1. Use technology to create and provide a scatterplot of the association between the “percent of lowincome working families” and the “percent of 18-64 yr-olds with no high school diploma” data for
each jurisdiction. Write at least two sentences explaining how/why it is appropriate to create such
a scatterplot, and describe the characteristics of the association seen in the scatterplot. Be sure to
use the actual names of the variables in their appropriate places in your response(s). (Print or copyand-paste the scatterplot and be sure to clearly identify the predictor and response variables based
on the possible believed association.)
2. Use technology to find the regression equation for the linear association between the “percent of
low-income working families” and the “percent of 18-64 yr-olds with no high school diploma.”
(Round final values to two decimal places.) Provide this equation and write a brief interpretation of
the slope using the variable names. (Print or copy-and-paste the printout that identified the
equation of the linear regression line, or any other form of evidence that technology was used.)
3. A student states that a decrease in the “percent of 18-64 yr-olds with no high school diploma” will
lead to a decrease in the “percent of low-income working families.” Write at least two concise
sentences addressing the key uses of linear correlation and comment on its limitations in a
response to the student’s statement.
4. Calculate and provide the R-squared value for the regression equation. Provide a statement about
its meaning, in general, and, its specific interpretation in the context of this assignment.
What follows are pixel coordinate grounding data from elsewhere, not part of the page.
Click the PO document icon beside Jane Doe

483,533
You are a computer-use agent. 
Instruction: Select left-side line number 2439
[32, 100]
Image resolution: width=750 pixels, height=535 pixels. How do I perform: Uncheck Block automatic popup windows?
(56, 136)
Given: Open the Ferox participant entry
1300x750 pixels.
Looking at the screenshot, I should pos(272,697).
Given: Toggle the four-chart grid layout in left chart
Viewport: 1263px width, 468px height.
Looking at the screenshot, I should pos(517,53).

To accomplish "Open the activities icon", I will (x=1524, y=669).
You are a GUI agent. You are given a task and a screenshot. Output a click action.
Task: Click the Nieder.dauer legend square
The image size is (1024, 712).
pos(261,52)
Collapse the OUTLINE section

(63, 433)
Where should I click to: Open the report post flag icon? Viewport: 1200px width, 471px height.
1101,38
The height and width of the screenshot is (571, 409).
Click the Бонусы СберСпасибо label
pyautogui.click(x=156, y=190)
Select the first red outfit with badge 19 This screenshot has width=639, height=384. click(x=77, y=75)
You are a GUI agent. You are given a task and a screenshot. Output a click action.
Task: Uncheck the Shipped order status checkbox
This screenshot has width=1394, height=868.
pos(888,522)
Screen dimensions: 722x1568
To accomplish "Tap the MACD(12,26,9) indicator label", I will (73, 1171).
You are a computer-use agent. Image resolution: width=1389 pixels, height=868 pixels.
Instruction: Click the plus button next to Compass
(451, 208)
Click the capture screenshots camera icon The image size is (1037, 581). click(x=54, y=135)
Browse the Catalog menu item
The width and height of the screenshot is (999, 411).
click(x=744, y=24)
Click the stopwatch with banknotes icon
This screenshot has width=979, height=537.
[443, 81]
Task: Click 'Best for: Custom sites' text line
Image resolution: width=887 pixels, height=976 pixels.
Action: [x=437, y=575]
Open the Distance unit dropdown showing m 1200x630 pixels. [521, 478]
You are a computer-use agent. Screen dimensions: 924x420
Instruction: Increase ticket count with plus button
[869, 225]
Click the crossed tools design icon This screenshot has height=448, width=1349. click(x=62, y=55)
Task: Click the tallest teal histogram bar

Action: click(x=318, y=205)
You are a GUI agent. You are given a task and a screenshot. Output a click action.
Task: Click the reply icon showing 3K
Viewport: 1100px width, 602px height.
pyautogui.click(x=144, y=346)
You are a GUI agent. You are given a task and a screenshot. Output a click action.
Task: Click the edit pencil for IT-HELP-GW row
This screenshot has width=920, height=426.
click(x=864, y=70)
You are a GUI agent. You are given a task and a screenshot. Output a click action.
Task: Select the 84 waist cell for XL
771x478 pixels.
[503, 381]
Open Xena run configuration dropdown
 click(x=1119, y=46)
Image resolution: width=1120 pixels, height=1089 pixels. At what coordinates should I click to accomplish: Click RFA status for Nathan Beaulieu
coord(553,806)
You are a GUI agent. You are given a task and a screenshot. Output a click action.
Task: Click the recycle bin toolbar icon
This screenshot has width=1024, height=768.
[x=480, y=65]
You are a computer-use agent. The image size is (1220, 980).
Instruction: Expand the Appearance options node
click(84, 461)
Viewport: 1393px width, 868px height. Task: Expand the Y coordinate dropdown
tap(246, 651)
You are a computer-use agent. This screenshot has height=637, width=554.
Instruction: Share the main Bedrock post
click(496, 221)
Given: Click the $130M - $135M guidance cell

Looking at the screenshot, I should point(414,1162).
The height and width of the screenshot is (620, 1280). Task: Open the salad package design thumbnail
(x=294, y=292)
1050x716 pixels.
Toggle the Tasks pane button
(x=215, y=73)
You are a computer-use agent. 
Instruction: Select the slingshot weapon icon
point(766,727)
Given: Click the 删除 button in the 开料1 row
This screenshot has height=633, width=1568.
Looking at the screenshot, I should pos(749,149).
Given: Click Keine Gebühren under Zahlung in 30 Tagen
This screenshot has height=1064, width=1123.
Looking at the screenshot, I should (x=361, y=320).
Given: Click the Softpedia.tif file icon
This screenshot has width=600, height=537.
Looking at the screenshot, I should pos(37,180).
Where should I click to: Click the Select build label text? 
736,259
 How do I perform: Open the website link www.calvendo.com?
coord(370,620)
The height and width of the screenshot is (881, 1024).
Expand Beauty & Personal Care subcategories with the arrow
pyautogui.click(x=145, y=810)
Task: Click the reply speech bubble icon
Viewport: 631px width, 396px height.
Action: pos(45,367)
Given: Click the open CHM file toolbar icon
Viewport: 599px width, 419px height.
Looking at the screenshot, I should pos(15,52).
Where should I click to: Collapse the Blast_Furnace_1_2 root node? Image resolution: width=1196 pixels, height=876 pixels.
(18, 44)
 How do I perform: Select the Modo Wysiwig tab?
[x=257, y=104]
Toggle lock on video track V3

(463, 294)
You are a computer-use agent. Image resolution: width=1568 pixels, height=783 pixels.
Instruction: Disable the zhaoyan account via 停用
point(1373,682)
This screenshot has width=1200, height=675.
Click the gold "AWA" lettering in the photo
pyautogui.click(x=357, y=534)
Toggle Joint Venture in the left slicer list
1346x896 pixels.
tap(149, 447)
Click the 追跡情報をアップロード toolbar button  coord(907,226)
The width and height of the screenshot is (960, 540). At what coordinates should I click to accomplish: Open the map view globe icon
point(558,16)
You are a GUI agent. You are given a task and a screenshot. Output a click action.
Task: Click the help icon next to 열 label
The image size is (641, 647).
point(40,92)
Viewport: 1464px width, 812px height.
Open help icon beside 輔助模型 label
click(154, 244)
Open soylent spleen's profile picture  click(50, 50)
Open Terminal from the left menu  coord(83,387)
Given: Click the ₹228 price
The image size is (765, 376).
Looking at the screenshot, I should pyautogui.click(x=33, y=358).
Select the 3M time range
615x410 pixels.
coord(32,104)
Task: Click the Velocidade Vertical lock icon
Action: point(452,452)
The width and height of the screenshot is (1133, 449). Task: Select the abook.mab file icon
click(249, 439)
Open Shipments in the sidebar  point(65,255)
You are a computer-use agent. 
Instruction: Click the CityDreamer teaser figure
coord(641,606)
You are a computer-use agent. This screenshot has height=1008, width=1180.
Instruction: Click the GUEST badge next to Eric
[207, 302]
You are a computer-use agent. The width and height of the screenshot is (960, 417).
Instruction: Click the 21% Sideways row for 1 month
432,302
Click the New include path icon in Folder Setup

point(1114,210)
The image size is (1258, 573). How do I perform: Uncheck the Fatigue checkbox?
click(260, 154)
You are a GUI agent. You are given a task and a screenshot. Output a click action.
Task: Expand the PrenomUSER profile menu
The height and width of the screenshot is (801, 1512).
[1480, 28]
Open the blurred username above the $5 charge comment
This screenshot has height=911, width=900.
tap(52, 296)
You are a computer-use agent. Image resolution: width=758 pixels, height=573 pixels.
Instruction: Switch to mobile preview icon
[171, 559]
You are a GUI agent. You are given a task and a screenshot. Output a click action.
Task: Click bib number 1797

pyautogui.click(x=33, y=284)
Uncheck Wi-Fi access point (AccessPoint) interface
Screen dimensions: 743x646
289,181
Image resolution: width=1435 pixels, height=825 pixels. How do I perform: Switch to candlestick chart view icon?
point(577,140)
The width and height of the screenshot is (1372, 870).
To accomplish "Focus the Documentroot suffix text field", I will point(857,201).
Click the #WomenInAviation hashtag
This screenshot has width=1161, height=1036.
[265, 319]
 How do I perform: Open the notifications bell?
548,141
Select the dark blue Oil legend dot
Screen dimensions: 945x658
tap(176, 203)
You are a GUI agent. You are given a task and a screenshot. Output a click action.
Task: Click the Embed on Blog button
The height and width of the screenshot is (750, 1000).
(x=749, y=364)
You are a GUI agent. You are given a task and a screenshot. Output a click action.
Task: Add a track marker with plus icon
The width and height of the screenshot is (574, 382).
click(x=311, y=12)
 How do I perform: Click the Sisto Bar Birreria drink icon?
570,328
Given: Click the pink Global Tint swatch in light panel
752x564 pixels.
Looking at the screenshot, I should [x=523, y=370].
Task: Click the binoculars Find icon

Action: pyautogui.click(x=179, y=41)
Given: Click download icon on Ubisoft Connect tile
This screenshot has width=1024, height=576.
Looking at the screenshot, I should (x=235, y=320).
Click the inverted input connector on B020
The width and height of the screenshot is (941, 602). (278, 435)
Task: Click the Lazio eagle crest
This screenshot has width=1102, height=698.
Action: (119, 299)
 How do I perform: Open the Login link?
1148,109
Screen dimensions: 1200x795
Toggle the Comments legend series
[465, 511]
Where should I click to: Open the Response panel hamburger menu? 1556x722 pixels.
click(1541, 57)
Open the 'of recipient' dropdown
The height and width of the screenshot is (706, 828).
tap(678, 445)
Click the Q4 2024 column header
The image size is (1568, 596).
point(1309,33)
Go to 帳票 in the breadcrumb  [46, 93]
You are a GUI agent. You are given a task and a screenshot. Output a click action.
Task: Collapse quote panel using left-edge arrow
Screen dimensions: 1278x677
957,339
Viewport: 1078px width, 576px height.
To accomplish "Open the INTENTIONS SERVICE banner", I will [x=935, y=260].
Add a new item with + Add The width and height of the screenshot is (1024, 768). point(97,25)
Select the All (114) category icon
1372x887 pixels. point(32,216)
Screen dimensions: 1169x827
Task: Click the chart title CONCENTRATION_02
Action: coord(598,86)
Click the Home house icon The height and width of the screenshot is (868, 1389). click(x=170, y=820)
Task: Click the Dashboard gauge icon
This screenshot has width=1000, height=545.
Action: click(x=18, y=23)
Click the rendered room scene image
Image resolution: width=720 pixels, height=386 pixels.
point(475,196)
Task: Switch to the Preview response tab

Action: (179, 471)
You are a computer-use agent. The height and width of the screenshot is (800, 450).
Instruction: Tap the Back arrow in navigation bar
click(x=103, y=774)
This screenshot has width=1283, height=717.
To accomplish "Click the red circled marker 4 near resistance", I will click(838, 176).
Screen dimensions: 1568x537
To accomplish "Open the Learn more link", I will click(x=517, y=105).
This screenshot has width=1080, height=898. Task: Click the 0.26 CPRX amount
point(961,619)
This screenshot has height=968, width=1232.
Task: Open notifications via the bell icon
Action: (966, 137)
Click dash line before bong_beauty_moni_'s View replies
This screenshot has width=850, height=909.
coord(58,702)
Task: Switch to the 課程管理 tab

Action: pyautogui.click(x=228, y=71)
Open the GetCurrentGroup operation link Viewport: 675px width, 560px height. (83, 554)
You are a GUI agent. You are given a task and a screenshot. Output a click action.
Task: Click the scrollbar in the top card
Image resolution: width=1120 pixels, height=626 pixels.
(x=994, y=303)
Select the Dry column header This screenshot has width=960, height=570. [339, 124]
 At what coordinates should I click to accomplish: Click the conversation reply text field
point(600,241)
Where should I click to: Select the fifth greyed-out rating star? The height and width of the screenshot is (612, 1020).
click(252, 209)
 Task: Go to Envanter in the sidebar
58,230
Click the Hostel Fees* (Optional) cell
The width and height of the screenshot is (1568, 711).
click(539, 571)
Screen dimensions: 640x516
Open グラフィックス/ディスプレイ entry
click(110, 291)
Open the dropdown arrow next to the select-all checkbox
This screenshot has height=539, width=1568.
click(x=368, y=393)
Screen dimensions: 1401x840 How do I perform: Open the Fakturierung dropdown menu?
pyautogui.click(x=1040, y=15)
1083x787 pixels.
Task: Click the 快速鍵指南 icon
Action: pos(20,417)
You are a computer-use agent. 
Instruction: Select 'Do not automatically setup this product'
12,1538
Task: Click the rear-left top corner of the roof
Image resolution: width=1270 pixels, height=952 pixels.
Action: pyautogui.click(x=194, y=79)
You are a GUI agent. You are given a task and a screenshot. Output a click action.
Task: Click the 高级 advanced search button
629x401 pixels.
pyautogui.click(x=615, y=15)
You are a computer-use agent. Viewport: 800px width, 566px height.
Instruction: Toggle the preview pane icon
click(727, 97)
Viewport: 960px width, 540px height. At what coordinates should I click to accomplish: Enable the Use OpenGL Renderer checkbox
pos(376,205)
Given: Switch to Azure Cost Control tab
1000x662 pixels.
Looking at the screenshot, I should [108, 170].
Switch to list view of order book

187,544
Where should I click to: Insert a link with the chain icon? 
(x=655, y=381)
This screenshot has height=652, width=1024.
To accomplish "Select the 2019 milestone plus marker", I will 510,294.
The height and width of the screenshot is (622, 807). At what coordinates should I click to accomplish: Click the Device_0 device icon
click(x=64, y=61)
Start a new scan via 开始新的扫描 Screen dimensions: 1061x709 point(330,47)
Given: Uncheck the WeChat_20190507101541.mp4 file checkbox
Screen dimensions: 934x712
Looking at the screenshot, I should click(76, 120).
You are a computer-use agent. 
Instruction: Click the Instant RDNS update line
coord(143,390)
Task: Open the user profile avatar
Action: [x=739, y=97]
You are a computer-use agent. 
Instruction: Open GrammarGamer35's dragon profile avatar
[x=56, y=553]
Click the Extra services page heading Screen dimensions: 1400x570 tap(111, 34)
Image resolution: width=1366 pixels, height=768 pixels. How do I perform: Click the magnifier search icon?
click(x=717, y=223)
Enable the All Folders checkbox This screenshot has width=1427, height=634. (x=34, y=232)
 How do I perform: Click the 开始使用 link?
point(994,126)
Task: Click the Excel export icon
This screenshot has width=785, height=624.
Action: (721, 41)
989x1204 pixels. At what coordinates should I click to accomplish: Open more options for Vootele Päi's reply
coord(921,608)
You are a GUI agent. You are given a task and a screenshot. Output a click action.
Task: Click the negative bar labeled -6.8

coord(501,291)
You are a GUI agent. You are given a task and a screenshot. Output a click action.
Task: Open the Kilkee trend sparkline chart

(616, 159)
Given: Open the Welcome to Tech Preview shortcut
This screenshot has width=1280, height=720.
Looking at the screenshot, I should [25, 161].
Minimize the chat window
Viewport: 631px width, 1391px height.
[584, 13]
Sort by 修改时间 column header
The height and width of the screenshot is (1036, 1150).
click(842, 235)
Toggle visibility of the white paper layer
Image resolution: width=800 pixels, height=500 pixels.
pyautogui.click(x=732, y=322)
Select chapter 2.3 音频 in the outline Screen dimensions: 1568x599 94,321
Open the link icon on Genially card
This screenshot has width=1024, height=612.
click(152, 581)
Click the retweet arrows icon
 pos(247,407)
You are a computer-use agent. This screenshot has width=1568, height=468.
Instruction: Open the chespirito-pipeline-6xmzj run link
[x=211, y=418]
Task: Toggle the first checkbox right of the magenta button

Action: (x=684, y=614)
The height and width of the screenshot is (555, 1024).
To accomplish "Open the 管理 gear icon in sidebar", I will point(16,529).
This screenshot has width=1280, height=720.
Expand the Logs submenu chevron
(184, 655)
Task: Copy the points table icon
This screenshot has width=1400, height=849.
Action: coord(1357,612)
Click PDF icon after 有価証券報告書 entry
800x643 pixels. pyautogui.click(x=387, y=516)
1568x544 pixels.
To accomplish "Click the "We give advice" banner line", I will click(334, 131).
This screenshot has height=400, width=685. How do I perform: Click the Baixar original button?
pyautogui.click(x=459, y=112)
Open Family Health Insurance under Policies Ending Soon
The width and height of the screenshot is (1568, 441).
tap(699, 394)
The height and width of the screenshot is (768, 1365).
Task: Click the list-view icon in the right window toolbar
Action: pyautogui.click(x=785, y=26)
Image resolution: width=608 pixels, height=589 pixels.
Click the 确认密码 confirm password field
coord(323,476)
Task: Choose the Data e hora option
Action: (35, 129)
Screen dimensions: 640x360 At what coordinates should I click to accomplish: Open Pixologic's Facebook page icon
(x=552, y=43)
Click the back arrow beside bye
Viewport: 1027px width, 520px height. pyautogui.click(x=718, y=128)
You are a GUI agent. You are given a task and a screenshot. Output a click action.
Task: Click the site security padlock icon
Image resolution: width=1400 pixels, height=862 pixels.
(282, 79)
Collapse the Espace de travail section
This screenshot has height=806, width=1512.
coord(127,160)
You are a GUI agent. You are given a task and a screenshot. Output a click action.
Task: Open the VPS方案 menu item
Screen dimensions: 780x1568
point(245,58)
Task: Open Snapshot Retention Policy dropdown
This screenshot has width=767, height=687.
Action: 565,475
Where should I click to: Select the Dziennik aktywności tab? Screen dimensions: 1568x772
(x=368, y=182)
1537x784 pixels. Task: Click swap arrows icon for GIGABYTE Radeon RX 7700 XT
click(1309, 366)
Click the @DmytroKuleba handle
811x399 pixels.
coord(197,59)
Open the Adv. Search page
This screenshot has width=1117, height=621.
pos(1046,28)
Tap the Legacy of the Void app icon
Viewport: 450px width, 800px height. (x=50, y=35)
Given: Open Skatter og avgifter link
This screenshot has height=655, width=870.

5. After examining these data for all the jurisdictions, someone notes that certain areas have an
unusually high “percent of 18-64 yr-olds with no high school diploma.” Based on this finding, this
individual concludes that the high percentages are due to the rising population of immigrants in
those areas. Further, the individual argues that any estimates of the associated “percent of lowincome working families” in those areas should be recalculated after removing this sub-population
from the data set, as they are causing the area to “look bad”. In addition to thinking critically, use
the key rules about linear regression and extrapolation to write a statistically appropriate and
socially responsible response to the individual’s conclusion and argument.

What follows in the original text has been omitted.